Forum des Halles
- Address
- 1 rue Pierre Lescot 1er
- Transport
- Website
- Hours
- shops 10am-8pm Mon-Sat
Lonely Planet review for Forum des Halles
Don’t get too excited. Tragically, the Forum des Halles is no longer a market, rather an unspeakably ugly, four-level, underground shopping centre constructed in 1970s glass-and-chrome style after Paris’ main wholesale food market dating to the early 12th century was moved to the southern suburb of Rungis, near Orly.
The upside is, dramatic change (for the better) is afoot. The dodgy park and dated arbours topping the underground shopping mall have been demolished, and cranes, diggers and an army of builders are busy at work creating La Canopée – a thoroughly contemporary, glass-topped, curvilinear building by architects Patrick Berger and Jacques Anziutti, inspired by the natural shade canopy of a rainforest. Spilling out from the translucent, leaflike rooftop will be state-of-the-art gardens by landscape designer David Mangin with pétanque (a variant on the game of bowls) courts and chess tables, a central patio and pedestrian walkways. Final completion will be 2016.

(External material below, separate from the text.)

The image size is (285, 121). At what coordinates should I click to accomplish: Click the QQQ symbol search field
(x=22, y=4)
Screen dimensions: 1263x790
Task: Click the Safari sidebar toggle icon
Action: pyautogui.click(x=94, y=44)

The mall itself will receive a relatively light renovation in stages; hence business should continue more or less as usual, with minimal disruption to city’s largest metro/RER hub. Follow the project at www.parisleshalles.fr or pop into the information centre on place Jean du Bellay, a pretty square pierced by the Fontaine des Innocents (1549). The multi-tiered Renaissance fountain is named after the Cimetière des Innocents, a cemetery formerly on this site from which two million skeletons were disinterred after the Revolution and transferred to the Catacombes. The square buzzes in summer with street musicians, fire-eaters and other street performers.